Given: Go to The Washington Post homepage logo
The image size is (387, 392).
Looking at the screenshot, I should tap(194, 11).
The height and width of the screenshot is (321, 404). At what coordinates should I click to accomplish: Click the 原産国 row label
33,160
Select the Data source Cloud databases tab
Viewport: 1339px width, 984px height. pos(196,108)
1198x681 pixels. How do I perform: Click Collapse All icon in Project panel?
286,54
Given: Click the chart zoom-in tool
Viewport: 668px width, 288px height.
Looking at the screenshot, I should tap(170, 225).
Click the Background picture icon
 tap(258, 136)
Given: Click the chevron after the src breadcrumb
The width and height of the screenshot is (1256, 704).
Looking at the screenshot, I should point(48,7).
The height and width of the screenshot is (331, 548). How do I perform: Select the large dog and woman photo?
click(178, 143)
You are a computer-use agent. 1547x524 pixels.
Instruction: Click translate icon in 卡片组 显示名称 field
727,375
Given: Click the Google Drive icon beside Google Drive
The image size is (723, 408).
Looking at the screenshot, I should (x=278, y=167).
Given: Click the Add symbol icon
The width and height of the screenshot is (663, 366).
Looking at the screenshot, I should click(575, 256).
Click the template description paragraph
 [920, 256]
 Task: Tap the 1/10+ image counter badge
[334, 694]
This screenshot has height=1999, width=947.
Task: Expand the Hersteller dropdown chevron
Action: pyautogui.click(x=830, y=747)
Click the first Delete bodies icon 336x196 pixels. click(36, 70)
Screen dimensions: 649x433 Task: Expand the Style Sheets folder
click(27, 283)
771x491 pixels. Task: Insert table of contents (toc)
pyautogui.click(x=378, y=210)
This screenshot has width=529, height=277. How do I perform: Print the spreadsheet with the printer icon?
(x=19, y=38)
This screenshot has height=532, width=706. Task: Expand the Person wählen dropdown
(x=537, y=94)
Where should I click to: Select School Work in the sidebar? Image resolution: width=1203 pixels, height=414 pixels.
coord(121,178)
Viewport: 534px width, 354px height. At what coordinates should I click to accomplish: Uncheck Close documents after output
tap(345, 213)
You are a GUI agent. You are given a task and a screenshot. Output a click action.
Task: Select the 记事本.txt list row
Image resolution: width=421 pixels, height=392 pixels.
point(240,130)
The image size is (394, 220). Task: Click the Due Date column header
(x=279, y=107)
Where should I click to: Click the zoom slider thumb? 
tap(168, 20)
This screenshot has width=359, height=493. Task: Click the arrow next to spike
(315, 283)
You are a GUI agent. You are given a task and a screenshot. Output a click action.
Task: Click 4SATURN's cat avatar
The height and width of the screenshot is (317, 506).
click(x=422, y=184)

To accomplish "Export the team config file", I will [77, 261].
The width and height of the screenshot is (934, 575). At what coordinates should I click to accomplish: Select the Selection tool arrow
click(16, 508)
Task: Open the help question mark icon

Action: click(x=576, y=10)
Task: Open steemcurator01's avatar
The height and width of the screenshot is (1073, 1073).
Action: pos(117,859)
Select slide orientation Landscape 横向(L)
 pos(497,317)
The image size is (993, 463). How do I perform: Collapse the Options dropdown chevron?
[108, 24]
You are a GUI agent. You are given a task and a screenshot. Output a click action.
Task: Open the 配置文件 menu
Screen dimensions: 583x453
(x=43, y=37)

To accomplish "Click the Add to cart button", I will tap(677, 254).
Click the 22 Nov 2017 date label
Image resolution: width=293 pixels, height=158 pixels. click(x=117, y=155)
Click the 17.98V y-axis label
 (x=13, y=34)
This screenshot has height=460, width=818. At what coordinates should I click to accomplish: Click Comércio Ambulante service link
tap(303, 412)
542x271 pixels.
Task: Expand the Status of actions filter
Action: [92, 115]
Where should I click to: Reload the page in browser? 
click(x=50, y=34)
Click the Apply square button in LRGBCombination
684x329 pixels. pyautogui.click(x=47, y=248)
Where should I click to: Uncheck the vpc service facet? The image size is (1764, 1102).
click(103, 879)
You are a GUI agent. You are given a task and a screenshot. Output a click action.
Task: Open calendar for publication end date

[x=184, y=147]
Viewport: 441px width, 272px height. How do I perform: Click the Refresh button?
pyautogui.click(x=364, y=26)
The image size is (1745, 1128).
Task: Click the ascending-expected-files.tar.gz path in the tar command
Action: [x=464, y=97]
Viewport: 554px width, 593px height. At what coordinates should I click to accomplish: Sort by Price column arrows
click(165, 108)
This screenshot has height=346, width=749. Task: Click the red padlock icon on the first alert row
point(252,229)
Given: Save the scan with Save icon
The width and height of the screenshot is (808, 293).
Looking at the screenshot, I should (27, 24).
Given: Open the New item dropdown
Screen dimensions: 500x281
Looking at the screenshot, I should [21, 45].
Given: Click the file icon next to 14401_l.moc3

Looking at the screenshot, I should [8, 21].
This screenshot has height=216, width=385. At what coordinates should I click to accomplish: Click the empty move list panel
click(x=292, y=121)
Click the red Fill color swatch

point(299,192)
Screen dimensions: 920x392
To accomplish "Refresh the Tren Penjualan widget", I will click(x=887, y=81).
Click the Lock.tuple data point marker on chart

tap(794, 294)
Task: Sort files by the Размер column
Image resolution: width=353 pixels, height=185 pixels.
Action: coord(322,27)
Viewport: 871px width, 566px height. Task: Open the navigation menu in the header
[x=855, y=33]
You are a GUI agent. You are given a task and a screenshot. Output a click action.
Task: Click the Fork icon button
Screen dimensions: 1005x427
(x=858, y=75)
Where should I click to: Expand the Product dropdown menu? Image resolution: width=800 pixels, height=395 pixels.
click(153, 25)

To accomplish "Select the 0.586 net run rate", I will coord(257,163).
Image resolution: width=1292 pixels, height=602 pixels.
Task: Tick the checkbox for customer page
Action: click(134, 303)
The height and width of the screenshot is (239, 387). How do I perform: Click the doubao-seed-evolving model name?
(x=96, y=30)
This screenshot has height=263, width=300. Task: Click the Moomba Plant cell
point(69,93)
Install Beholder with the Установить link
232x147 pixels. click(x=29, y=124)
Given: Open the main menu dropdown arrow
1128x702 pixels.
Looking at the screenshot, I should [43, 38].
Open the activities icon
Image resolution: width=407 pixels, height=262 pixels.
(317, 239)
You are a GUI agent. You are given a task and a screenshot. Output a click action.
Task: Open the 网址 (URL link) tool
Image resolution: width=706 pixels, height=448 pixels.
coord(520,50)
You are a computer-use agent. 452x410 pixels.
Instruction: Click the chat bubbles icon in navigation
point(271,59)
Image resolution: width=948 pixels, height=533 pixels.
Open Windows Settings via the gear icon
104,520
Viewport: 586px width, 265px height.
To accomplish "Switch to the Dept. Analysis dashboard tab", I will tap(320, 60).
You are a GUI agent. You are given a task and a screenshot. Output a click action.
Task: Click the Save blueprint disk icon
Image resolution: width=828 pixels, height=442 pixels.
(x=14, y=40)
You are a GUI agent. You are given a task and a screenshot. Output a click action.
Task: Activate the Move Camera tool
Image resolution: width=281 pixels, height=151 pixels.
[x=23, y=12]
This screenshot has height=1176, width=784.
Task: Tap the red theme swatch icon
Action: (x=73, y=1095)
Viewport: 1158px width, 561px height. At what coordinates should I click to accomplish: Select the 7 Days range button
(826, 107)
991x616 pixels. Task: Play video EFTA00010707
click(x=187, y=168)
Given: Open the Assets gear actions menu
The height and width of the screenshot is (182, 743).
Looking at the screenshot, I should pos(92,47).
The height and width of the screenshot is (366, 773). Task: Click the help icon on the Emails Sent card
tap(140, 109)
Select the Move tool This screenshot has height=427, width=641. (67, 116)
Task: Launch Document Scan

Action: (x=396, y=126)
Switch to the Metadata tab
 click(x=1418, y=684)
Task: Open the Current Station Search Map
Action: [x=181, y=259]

========

Rewrite the listing from the line containing "Given: Save the scan with Save icon" through the line containing "Looking at the screenshot, I should [21, 45].", replacing "Save icon" with "Save button" and leaving everything else unchanged.

Given: Save the scan with Save button
The width and height of the screenshot is (808, 293).
Looking at the screenshot, I should (27, 24).
Given: Open the New item dropdown
Screen dimensions: 500x281
Looking at the screenshot, I should [21, 45].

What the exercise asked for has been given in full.